The consolidated financial statements have been prepared in accordance with the instructions to Form 10-Q, but do not include all the information and footnotes required by accounting principles generally accepted in the United States of America for complete financial statements. These statements should be read in conjunction with the consolidated financial statements and footnotes in the Company’s annual report on Form 10-K for the year ended December 31, 2010. The Company believes the disclosures are adequate to make the information presented not misleading; however, the results of operations and other data presented for the periods presented are not necessarily indicative of results to be expected for the entire fiscal year.
Use of Estimates
To prepare financial statements in conformity with U.S. generally accepted accounting principles, management makes estimates and assumptions based on available information. These estimates and assumptions affect the amounts reported in the financial statements and the disclosures provided, and actual results could differ. The allowance for loan losses and fair values of financial instruments are particularly subject to change.
Cash Flows
Cash and cash equivalents include cash, deposits with other banks with original maturities under 90 days, and federal funds sold. Net cash flows are reported for customer loan and deposit transactions, repurchase agreements and other short-term borrowings.
Earnings Per Common Share
Earnings per common share is net income divided by the weighted average number of shares outstanding during the period. Diluted earnings per share includes the dilutive effect of additional potential common shares issuable under stock options. 88,000 and 48,400 stock options were not considered in computing diluted earnings per common share for the three and six month periods ending June 30, 2011 and 2010, respectively, because they were antidilutive.

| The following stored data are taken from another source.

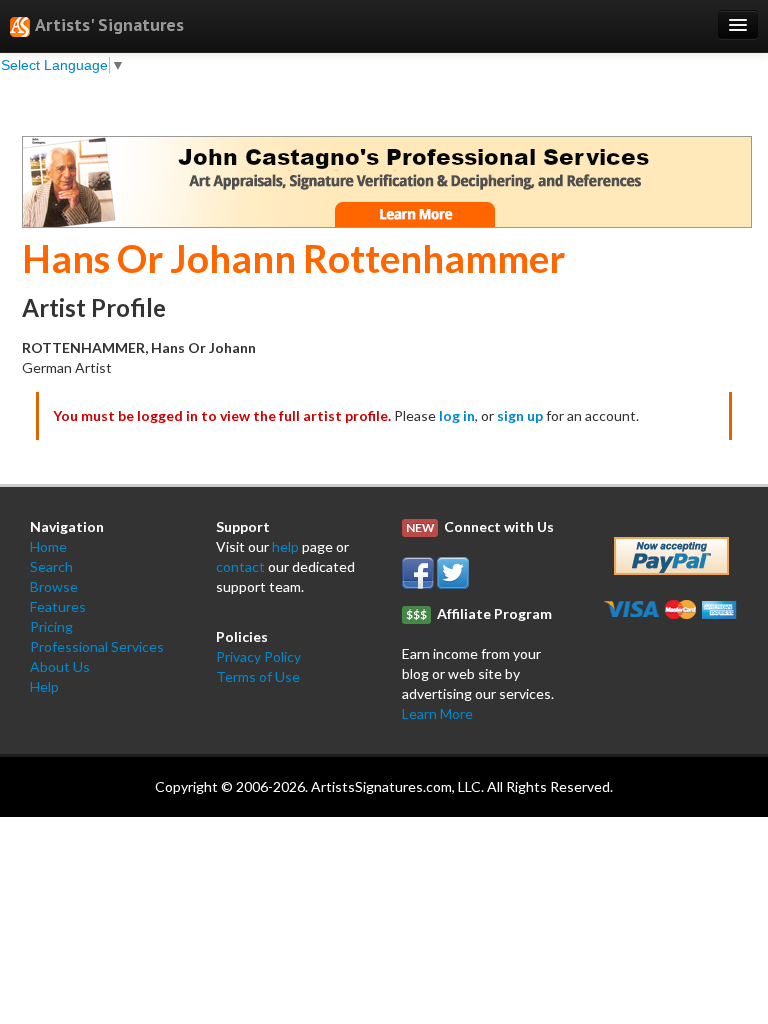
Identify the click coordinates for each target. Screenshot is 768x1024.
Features (58, 606)
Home (48, 546)
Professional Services (97, 646)
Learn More (437, 713)
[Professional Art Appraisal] (387, 179)
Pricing (51, 626)
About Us (60, 666)
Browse (54, 586)
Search (51, 566)
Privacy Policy (258, 656)
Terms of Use (258, 676)
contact (240, 566)
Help (44, 686)
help (285, 546)
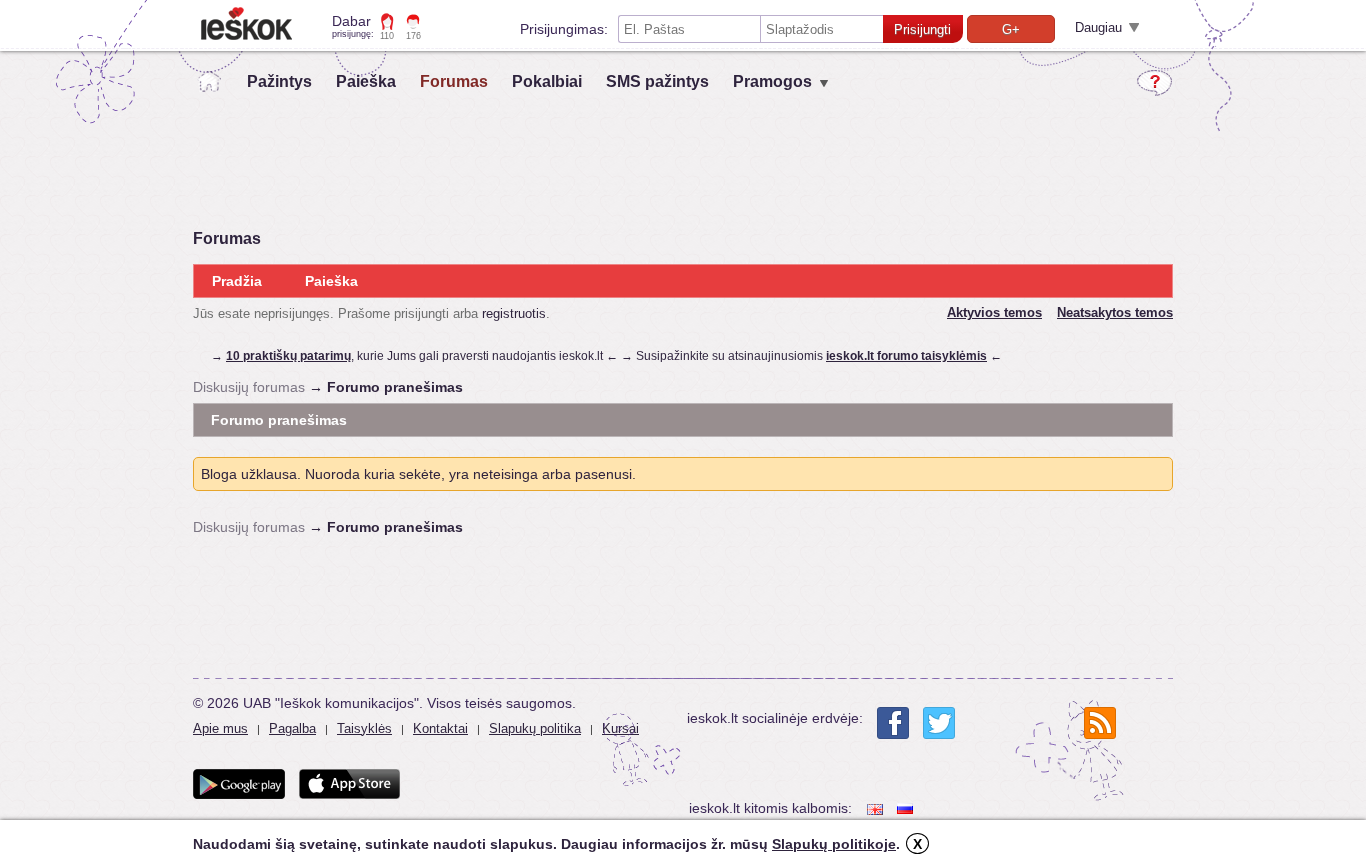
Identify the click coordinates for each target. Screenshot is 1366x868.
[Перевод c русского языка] (907, 808)
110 (387, 36)
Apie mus (220, 728)
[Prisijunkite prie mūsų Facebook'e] (893, 723)
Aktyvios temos (994, 312)
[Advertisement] (683, 588)
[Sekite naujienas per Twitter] (939, 723)
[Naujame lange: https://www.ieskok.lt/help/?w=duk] (1154, 83)
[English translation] (877, 808)
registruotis (514, 313)
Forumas (454, 81)
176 (413, 36)
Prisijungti (922, 29)
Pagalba (292, 728)
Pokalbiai (547, 81)
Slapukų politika (535, 728)
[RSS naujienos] (1100, 723)
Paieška (366, 81)
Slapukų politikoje (834, 844)
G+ (1011, 29)
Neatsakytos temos (1115, 312)
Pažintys (279, 81)
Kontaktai (440, 728)
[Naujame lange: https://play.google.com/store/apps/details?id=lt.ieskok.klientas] (239, 784)
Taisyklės (364, 728)
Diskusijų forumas (249, 387)
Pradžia (237, 281)
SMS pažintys (657, 81)
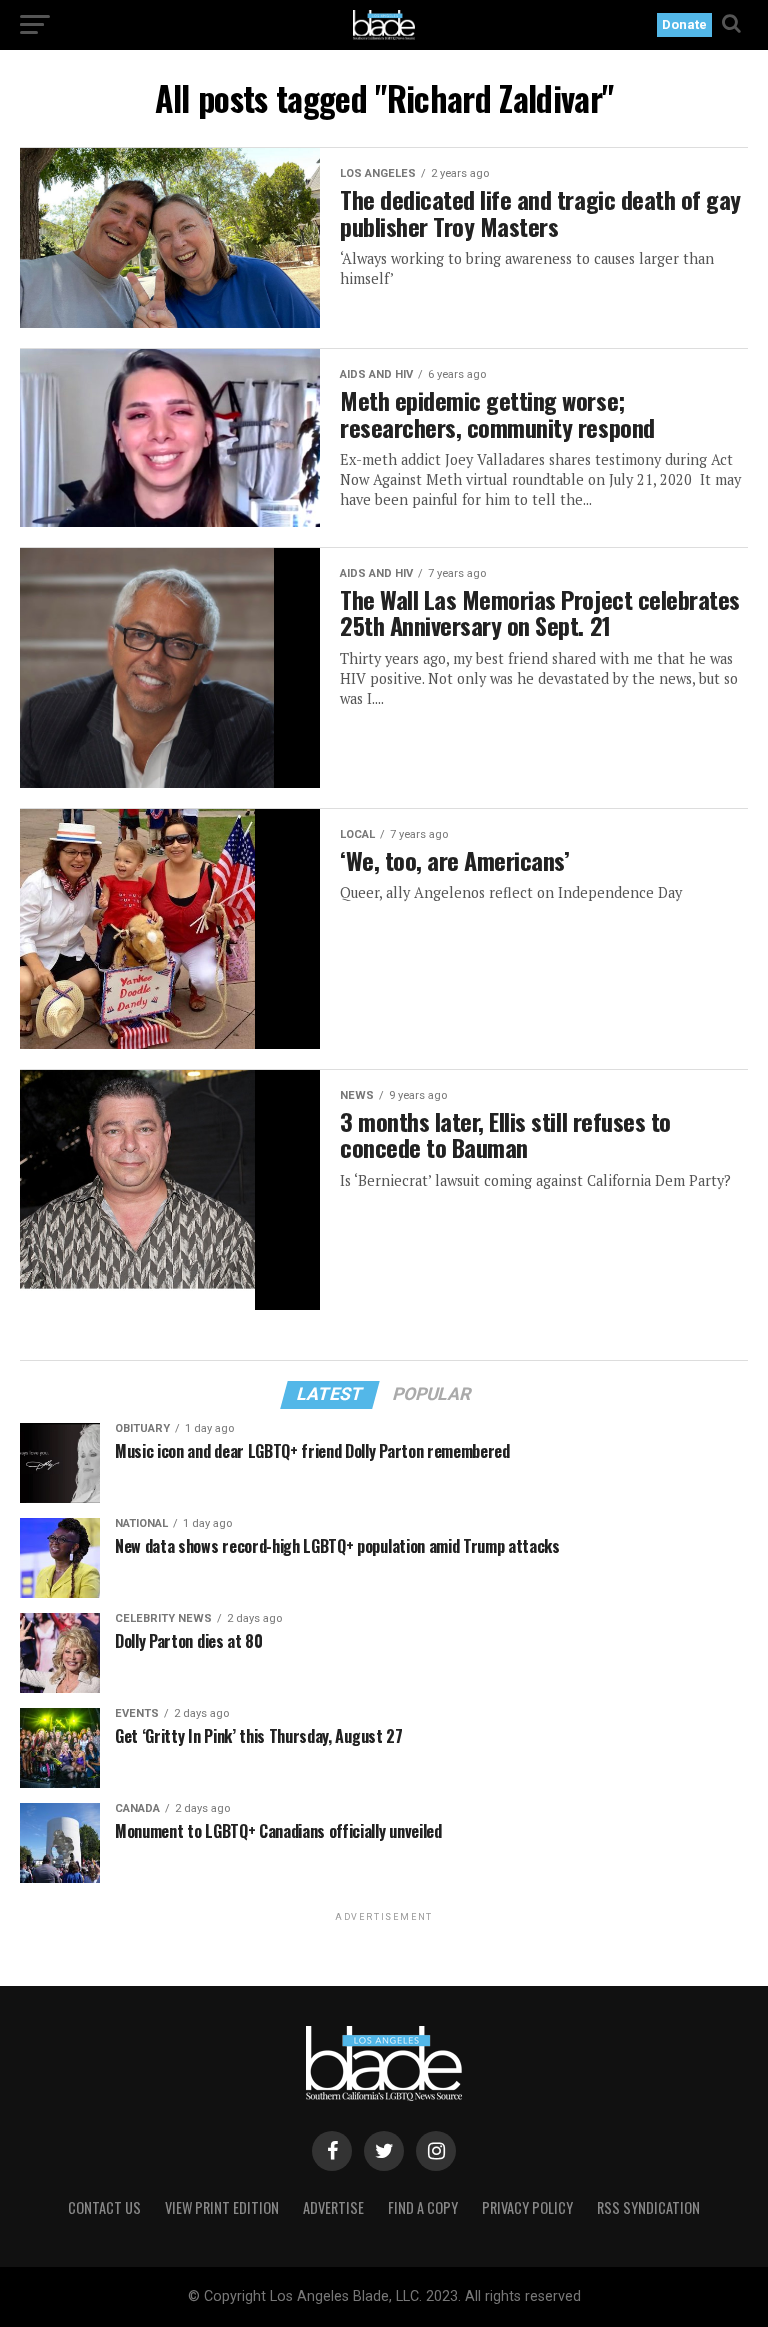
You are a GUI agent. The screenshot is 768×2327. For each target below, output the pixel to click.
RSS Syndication (648, 2207)
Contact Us (104, 2207)
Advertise (333, 2207)
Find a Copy (423, 2207)
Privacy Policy (527, 2207)
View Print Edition (222, 2207)
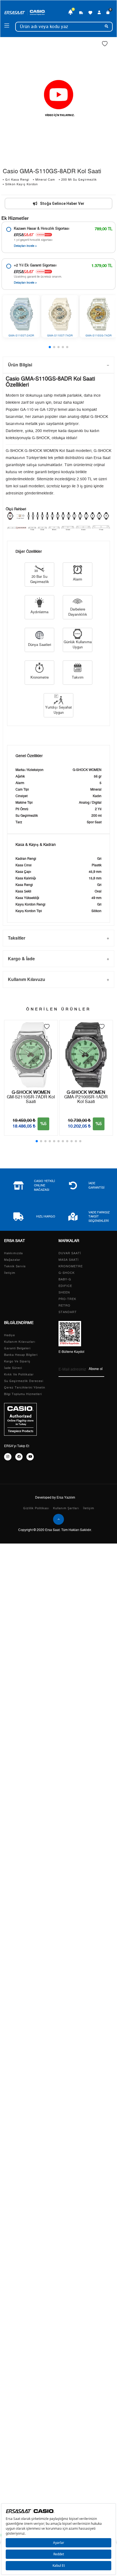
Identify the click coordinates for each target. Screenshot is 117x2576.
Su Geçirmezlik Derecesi (23, 1381)
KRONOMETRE (71, 1266)
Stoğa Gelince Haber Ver (62, 203)
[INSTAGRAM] (7, 1456)
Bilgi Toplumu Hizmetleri (23, 1394)
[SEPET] (108, 12)
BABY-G (65, 1279)
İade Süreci (13, 1367)
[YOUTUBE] (30, 1456)
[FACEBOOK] (19, 1456)
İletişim (9, 1272)
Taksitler (16, 938)
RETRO (64, 1305)
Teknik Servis (15, 1266)
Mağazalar (12, 1259)
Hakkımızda (13, 1253)
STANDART (68, 1312)
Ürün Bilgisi (20, 365)
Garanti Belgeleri (17, 1348)
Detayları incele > (25, 245)
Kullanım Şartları (66, 1508)
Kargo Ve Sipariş (17, 1361)
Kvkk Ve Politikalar (19, 1374)
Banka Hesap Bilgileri (21, 1354)
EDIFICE (65, 1285)
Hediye (9, 1335)
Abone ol (96, 1369)
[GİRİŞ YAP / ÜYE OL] (99, 12)
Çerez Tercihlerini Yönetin (24, 1387)
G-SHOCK (67, 1272)
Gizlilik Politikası (36, 1508)
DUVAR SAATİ (70, 1253)
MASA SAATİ (69, 1259)
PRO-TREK (67, 1299)
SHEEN (64, 1292)
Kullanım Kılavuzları (19, 1341)
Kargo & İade (21, 958)
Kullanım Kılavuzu (26, 979)
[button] (50, 347)
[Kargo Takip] (81, 12)
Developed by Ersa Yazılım (55, 1497)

Adoption of New Accounting Standards
In April 2011, the FASB amended existing guidance for assisting a creditor in determining whether a restructuring is a troubled debt restructuring. The amendments clarify the guidance for a creditor’s evaluation of whether it has granted a concession and whether a debtor is experiencing financial difficulties. With regard to determining whether a concession has been granted, the ASU clarifies that creditors are precluded from using the effective interest method to determine whether a concession has been granted. In the absence of using the effective interest method, a creditor must now focus on other considerations such as the value of the underlying collateral, evaluation of other collateral or guarantees, the debtor’s ability to access other funds at market rates, interest rate increases and whether the restructuring results in a delay in payment that is insignificant. This guidance is effective for interim and annual reporting periods beginning after June 15, 2011, and should be applied retrospectively to the beginning of the annual period of adoption. For purposes of measuring impairment on newly identified troubled debt restructurings, the amendments should be applied prospectively for the first interim or annual period beginning on or after June 15, 2011.